We’ve excelled not only with a surgical like go-to-market strategy, yet we’ve also solved some big clinical challenges that have plagued the industry for decades. Think of it like snail mail, floppy disks and fax machines compared to Dropbox, FedEx, Amazon and instant or on-demand digital delivery.

What is your opinion on the necessity for patient monitoring solution providers to align their offerings with the latest technological advances, especially when it comes to catering to ever-evolving healthcare needs?

As with any technology that can sustain itself for longevity, it is either adapted or faded away. If the last few years have taught us one thing, it is that healthcare is changing. Care models are transforming.

Providers are doing more in a virtual setting than ever before. Reimbursement paradigms are shifting to put value first. And clinicians are challenged to navigate all of this without ever losing focus on the patient. To support this new world of healthcare, telemetry must also adapt.

In your opinion, what could be the future of the smart health-monitoring devices and apps industry post-pandemic? And how are you strategizing InfoBionic’s operations for that future?

The pandemic did a lot for accelerating change in healthcare. It is as if we went through a time warp and came out on the other side ten or even 20 years into the future. The needs changed, and it caught the market at its very infancy of being able to adapt. I can only imagine what this would be like ten years from now.

Much like the hospital IT and departmental systems of the late ’80s and early ‘90s evolved from paper to now a robust and very maturely integrated system of systems, so too will we see the early ‘digital’ efforts evolve.

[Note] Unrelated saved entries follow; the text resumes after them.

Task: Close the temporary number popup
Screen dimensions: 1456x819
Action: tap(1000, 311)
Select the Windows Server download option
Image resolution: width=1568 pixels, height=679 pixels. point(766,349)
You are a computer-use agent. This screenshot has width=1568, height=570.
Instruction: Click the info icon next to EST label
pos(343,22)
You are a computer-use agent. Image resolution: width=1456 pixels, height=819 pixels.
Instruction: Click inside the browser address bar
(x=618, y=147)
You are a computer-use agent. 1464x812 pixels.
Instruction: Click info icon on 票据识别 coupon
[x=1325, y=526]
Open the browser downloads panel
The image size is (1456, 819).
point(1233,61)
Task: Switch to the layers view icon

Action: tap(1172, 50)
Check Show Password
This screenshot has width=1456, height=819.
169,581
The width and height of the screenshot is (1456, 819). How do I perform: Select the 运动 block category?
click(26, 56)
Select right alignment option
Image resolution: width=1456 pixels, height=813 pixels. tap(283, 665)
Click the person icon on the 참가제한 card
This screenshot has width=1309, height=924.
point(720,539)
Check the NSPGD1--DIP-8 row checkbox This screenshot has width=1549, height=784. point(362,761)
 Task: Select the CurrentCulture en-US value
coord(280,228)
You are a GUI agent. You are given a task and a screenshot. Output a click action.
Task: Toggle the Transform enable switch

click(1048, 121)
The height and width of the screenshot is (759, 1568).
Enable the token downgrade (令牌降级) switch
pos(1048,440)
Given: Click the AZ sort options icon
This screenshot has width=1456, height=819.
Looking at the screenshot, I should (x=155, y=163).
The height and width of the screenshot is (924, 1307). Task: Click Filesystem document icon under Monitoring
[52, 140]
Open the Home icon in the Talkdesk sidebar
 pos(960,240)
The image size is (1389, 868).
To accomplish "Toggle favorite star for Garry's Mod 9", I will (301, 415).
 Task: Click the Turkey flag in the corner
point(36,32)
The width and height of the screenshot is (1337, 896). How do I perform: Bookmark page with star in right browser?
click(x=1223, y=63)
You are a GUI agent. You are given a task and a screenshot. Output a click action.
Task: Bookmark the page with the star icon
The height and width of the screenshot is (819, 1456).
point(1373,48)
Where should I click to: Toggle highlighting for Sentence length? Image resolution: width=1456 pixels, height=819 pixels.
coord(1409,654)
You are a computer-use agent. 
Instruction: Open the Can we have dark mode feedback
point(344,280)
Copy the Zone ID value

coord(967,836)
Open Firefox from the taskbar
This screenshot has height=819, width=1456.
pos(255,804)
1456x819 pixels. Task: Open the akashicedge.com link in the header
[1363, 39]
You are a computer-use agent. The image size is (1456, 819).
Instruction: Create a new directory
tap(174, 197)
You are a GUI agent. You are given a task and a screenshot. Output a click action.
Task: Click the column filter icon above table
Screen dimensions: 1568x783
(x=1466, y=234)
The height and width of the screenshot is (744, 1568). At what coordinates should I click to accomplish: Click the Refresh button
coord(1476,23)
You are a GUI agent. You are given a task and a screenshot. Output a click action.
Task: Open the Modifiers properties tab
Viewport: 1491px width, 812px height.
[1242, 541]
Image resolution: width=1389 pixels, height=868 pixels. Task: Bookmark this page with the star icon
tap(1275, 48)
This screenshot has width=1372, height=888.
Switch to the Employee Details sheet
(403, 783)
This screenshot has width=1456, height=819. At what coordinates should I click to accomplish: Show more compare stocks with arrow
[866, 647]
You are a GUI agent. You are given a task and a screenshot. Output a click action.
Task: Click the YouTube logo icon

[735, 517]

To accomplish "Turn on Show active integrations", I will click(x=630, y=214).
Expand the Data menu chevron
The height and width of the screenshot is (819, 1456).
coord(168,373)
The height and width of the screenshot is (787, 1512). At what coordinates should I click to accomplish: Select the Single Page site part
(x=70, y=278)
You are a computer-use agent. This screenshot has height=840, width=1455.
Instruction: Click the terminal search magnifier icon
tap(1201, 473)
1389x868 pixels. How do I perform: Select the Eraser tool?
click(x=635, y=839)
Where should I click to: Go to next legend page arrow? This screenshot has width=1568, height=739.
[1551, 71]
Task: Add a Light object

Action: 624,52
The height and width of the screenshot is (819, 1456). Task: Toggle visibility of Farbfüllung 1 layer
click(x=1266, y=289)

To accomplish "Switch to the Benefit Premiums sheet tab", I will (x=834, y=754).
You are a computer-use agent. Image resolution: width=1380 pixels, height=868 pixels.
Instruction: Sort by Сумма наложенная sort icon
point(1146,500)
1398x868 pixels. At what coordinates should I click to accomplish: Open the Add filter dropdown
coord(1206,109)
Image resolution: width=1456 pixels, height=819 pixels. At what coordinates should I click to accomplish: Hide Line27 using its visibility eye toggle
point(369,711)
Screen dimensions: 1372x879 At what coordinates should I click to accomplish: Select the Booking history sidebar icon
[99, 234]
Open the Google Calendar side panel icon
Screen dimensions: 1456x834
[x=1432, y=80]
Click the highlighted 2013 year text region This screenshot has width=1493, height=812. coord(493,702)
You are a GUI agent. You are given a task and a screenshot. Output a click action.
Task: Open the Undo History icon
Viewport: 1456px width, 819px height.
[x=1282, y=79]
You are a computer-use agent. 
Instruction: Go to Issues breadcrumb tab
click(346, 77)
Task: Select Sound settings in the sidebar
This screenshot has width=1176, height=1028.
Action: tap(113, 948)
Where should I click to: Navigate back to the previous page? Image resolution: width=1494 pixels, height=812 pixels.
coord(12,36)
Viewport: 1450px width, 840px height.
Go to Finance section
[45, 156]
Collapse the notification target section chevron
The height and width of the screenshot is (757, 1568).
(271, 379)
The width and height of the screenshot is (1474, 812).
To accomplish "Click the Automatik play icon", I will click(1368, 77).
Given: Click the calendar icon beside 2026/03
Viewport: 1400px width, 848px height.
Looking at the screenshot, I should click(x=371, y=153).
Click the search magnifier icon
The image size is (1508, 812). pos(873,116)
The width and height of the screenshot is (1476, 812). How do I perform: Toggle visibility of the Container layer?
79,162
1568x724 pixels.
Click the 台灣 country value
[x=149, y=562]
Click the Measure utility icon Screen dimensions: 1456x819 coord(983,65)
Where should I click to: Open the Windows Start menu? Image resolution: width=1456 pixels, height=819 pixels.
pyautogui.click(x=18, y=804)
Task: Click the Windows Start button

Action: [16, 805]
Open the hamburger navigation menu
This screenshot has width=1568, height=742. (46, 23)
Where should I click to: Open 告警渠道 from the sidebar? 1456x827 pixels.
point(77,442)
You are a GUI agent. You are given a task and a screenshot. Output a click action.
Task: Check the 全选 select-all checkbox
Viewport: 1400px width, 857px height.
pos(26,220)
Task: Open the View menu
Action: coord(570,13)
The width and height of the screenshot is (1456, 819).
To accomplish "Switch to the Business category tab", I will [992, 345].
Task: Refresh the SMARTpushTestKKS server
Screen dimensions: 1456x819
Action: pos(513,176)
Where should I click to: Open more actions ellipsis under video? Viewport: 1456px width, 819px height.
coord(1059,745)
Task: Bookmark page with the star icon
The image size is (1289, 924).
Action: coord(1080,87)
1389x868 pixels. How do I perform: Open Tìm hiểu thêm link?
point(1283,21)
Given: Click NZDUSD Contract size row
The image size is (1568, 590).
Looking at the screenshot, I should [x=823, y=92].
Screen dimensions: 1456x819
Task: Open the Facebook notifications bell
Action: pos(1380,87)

Today it is the wild west of systems. Hundreds of companies will all bring innovative solutions to the market. We’ll continue to see a variety of ‘best of breed’ solutions coming to market with new and improved ways to capture, communicate and drive better outcomes.

This will, in turn, drive market consolidation, just like we saw in the early electronification of hospitals. We’ll definitely see the push for the hospital to home transition unification as well as the broadly accepted CMS Hospital at Home programs flourish.

As an established leader, what would be your advice to the budding entrepreneurs and enthusiasts aspiring to venture into the patient monitoring solution industry?

Patient monitoring or not. In healthcare, the ‘ology’ is fairly similar in how you address it. You must solve a problem, increase efficiency, drive out cost and improve care, all without disrupting the already massively complex workflow of clinicians.

A great product is nothing without the people who can solve the problem – solving a problem and finding the right people are the most important things you need to start.

  • Find your passion and do that. If you do what you love, it’s not work, it’s a cause. There is never overtime; there is just never enough time. Yet somehow, the time is limitless and completely forgiving.
  • Do not stagnate — else, you get left behind. Always keep a beginner’s mindset, no matter how much you master. You’re always at the beginning of the next level, no matter your level
  • Have fun — stay optimistic — if you’re not laughing and having fun, it is not your passion.
  • Fail often and fail fast — treat failure as a goal. Learn how to pivot or persevere. The road to success is littered with failure. Embrace and learn from it, and then do not repeat it.
  • Do not accept the status quo. If it is not broken, try to break it.

How do you envision scaling your company’s services in 2022 and beyond?

We were founded and purpose-built to collect patient data and monitor in the highest level of quality possible in remote care.

We are unwavering in our mission to continue bringing innovation and quality to the long-term evolution of virtual care, starting in the hospital itself to anywhere a patient might go once they leave the hospital.